**Work required**:
In the data below, find every line that has the string "target", and copy it.

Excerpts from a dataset

========

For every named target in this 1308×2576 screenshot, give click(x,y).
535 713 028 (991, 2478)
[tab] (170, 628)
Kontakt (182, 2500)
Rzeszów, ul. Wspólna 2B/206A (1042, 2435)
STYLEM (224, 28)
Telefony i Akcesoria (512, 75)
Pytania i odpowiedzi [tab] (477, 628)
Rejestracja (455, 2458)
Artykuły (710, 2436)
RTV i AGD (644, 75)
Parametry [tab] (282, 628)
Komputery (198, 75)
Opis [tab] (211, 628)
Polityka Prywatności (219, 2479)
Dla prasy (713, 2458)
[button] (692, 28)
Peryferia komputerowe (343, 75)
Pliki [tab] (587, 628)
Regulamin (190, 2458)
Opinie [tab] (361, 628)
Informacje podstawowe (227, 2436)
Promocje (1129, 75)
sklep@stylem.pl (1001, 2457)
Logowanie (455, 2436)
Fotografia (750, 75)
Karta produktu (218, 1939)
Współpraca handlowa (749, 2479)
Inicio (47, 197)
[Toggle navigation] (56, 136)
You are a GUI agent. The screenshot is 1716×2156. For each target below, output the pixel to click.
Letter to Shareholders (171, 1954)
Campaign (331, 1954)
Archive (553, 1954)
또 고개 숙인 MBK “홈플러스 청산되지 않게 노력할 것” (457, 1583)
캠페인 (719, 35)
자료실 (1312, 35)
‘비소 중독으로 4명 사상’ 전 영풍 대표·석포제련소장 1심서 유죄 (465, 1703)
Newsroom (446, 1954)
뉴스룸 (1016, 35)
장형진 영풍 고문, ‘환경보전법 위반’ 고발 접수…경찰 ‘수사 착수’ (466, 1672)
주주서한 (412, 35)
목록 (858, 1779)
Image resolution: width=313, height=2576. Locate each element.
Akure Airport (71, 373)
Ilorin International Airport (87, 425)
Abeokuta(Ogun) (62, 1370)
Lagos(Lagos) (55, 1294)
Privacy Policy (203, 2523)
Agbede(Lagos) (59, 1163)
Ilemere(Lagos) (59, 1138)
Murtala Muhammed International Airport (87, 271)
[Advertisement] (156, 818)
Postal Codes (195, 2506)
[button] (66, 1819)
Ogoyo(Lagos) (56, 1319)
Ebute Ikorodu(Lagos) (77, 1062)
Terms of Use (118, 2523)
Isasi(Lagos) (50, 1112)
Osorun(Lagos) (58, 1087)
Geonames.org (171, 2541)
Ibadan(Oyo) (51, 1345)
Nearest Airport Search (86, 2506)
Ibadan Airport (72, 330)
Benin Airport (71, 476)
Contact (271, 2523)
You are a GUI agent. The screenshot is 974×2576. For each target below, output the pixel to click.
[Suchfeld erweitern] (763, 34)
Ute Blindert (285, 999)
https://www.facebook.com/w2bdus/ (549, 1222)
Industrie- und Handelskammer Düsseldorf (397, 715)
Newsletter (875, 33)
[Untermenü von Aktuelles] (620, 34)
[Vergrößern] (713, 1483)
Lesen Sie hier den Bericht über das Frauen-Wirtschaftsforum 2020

========

**The answer**:
For every named target in this 1308×2576 screenshot, give click(x,y).
You are a GUI agent. The screenshot is 1716×2156. For each target below, output the pixel to click.
You are a GUI agent. The screenshot is 974×2576. For each target below, output the pixel to click.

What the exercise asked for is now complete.